By John Kemp
LONDON, Feb 22 (Reuters) - U.S. gas prices have slumped
close to their lowest level on record, after adjusting for
inflation, as traders respond to signs of a persistent
production surplus in the domestic market.
The front-month futures for gas delivered at Henry Hub in
Louisiana have fallen to just $2 per million British thermal
units down from more than $9 at the end of August 2022.
In real terms, prices are the lowest on record, except for
the period between February and June 2020, when the first wave
of the pandemic hit a market already carrying very high
inventories.
The front-month contract is now entering the final trading
days before expiry so is no longer representative, but the more
liquid second-month contract has slumped to just $2.20.
Prices have remained under pressure despite forecasts of
another wave of cold weather across the western United States in
the next few days and the imminent restart of exports from
Freeport LNG.
Chartbook: U.S. gas prices and inventories
The U.S. gas market appears to have been running a
persistent surplus since early September 2022, which has sent
futures prices tumbling.
Working inventories in underground storage were +77 billion
cubic feet (+4% or +0.22 standard deviations) above the prior
ten-year seasonal average on February 10.
The storage surplus marked a significant turn around from a
deficit of -427 billion cubic feet (-13% or -1.52 standard
deviations) on September 9.
The shift to a surplus was only briefly interrupted by
periods of exceptionally cold weather in late December 2022 and
again at the end of January and in early February 2023.
Inventories depleted by -505 billion cubic feet between
September 9 and February 10, the smallest seasonal drawdown for
eleven years since the winter of 2011/12.
Depletion so far this heating season has been around half
the seasonal average for the last ten years of around -1,000
billion cubic feet.
Prices are sending an increasingly urgent signal to increase
consumption by power producers by running gas-fired generating
units for more hours at the expense of coal and likely hydro.
Gas has become cheaper to burn than coal - and the advantage
is even more pronounced because gas-fired units can start up and
ramp down much faster, economising on fuel use.

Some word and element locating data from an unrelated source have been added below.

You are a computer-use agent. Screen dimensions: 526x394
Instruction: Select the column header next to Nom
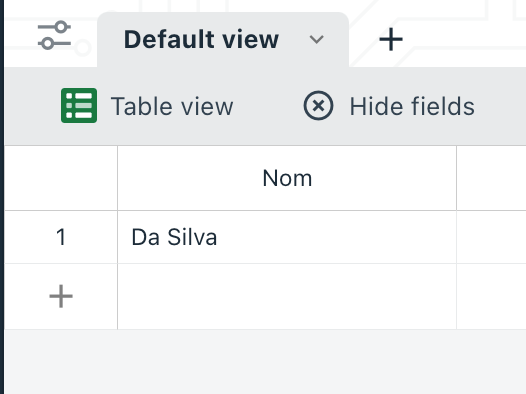491,178
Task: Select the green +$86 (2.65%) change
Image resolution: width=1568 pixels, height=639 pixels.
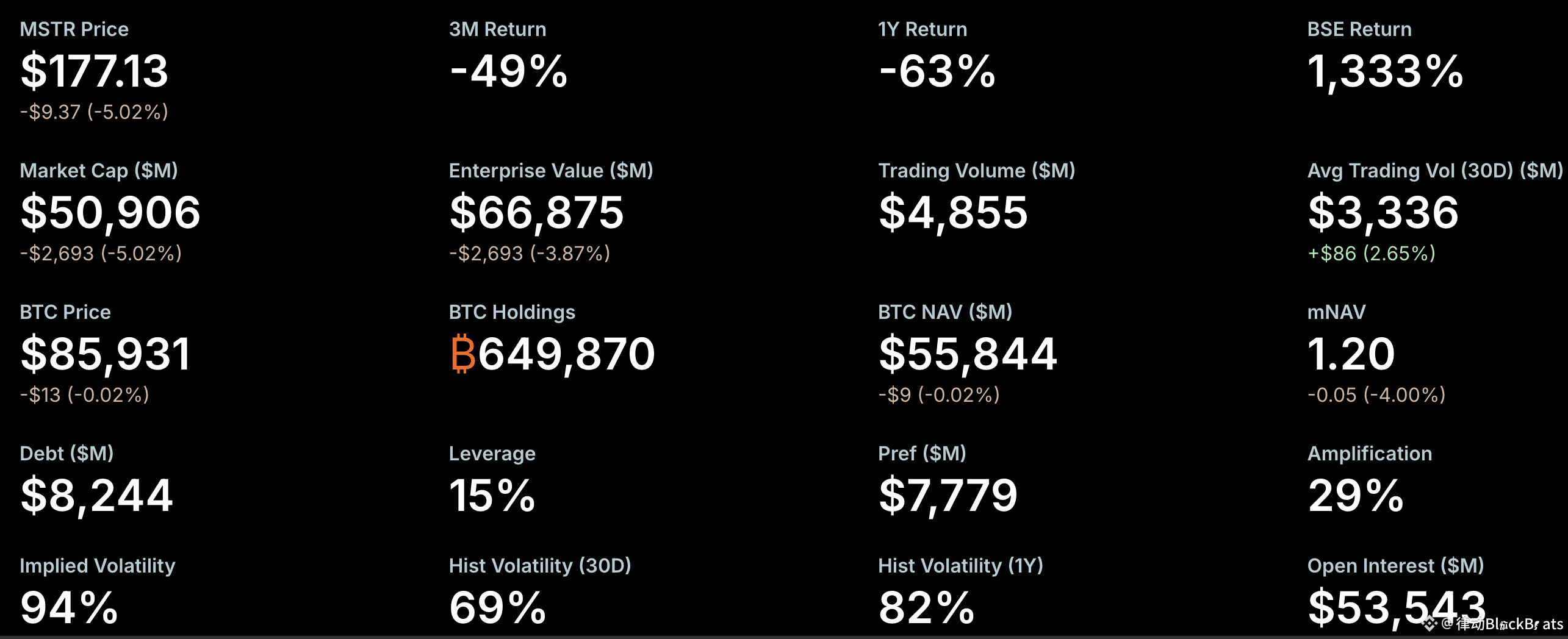Action: 1372,253
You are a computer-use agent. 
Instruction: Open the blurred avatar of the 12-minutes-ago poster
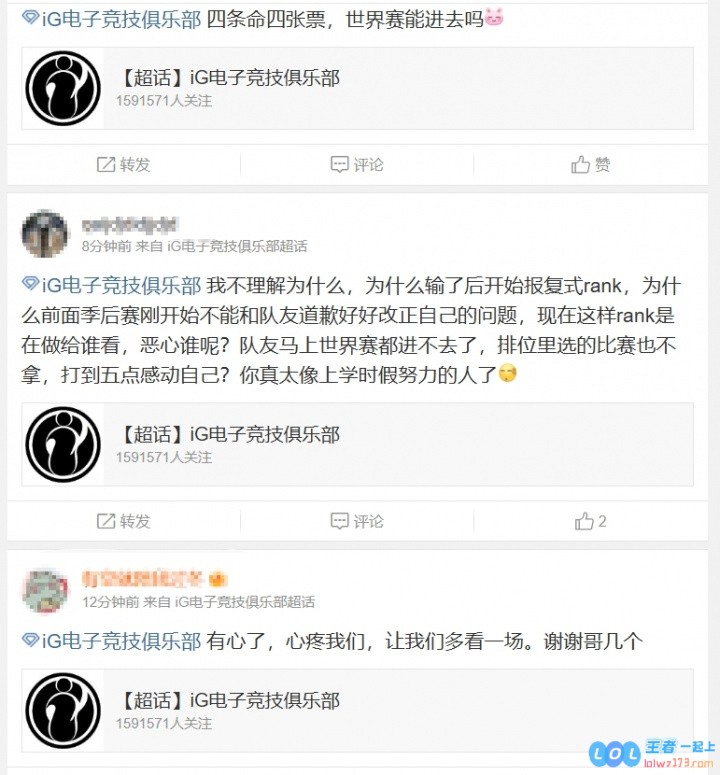pyautogui.click(x=45, y=590)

Coal-fired generators become increasingly uncompetitive when
gas is priced under $3.00 per million British thermal units and
especially under $2.50.
Gas prices are now sending the strongest possible signal for
fuel-switching to blunt the accumulation of excess stocks.
On the production side, drilling for both gas and oil will
also have to pull back to reduce the output from gas fields and
associated gas from oil-rich formations.
The number of active rigs has shown no net growth since July
2022, according to weekly counts compiled by oilfield services
company Baker Hughes.
Drilling is responding to the slump in oil and especially
gas prices since the second and third quarters of 2022 but a
further slowdown will probably be needed to bring the gas market
back to balance.
Related columns:
- U.S. gas prices slump to maximise power burn (Reuters,
February 10, 2023)
- U.S. gas prices slump on production surplus (Reuters,
January 12, 2023)
John Kemp is a Reuters market analyst. The views expressed
are his own
(Editing by Elaine Hardcastle)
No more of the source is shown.